….it just might exist

Writing an Op-Ed (due Friday, Feb. 27)

Op-Eds are written by local citizens, organization leaders, experts, or others who are knowledgeable about an issue. While letters to the editor usually respond to something written in the paper, the topic of an op-ed is the writer’s choice; of course, more relevant and timely op-eds are more likely to be published. While our objective is not to publish our Op-Eds in a local or national newspaper or magazine, we will aspire to write about our social issues in such a way that persuades our reader(s) to see our way.

Step 4 Guidelines

Follow the below guidelines as you write your Op-Ed. Your Op-Ed

  • must focus on a single social issue (the issue you have been researching)
  • must be no fewer than 500 words
  • must identify your reasons for writing an Op-Ed
  • must target a specific audience
  • must possess a clear objective/purpose
  • must possess facts/data on your chosen social issue (i.e. background information)
  • must possess no fewer than three distinct points to support your position
  • must be posted on your blog


Tips for writing your own Op-Ed:


Identify your reasons for writing an Op-Ed. Do you need to raise voter support for legislation? Are you trying to increase awareness of an issue? Understanding the reasons for writing the Op-Ed will help you hone the message and main points you should stress in the text.

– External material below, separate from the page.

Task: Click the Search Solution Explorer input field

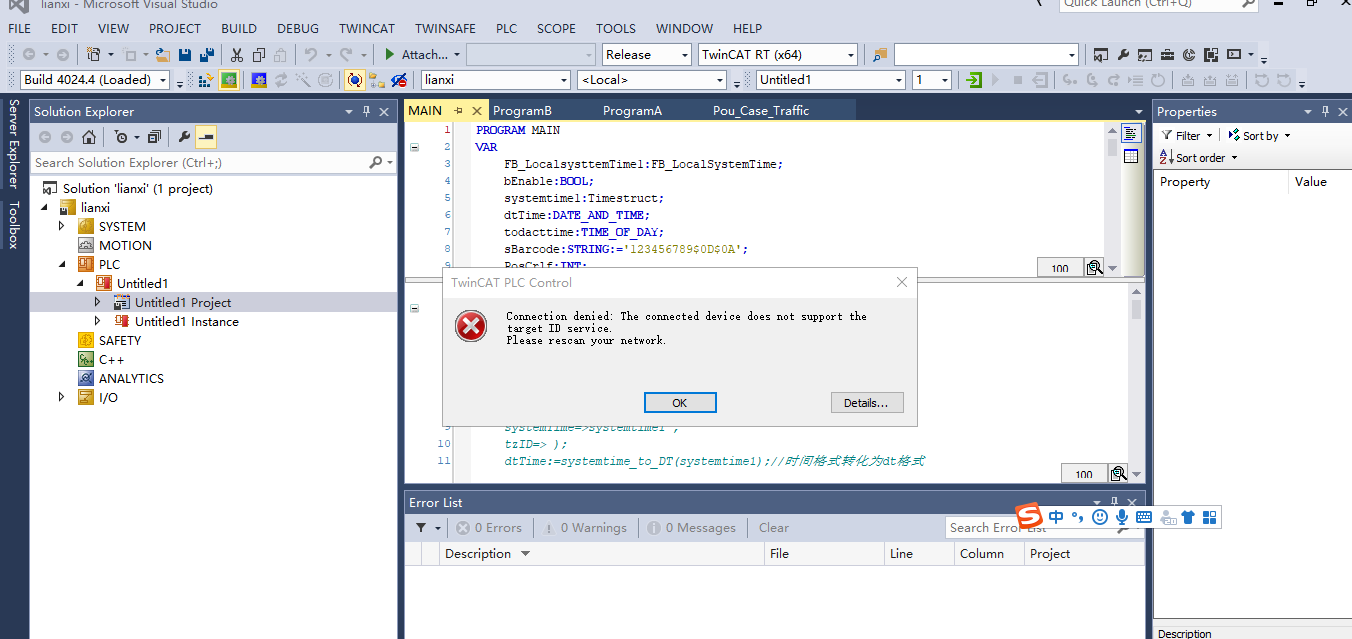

Target your audience. Knowing your audience (policy makers, parents, youth, etc.) will help you decide which outlet to target.

The Ask

Now consider the objective of your Op-Ed. Your piece should provoke discussion, controversy, and response. What do you want your target audience to do?

Get it Together

Now with your objectives, target audience and purpose in mind, determine what background information is essential for the readers to understand if they are going to follow your argument. Develop a brief paragraph or two which explains this necessary background information.


Focus on one issue in your Op-Ed and one clear action. Support your conclusion with three key points. Devote one paragraph to each supporting point. This paragraph breakdown will help maintain your focus and aid in effective organization of the Op-Ed as a unified piece.


Identify and discuss the opposing side to your argument. Counter the opposing arguments with facts and point out other weaknesses in the opposing message. Explain why your position is stronger.


Your opening line should not make your reader turn the page. Importance should be placed on drawing the reader into the article and making the reader review the entire article. The article should end with a bang, not a yawn. Drive the point home and sum up the argument.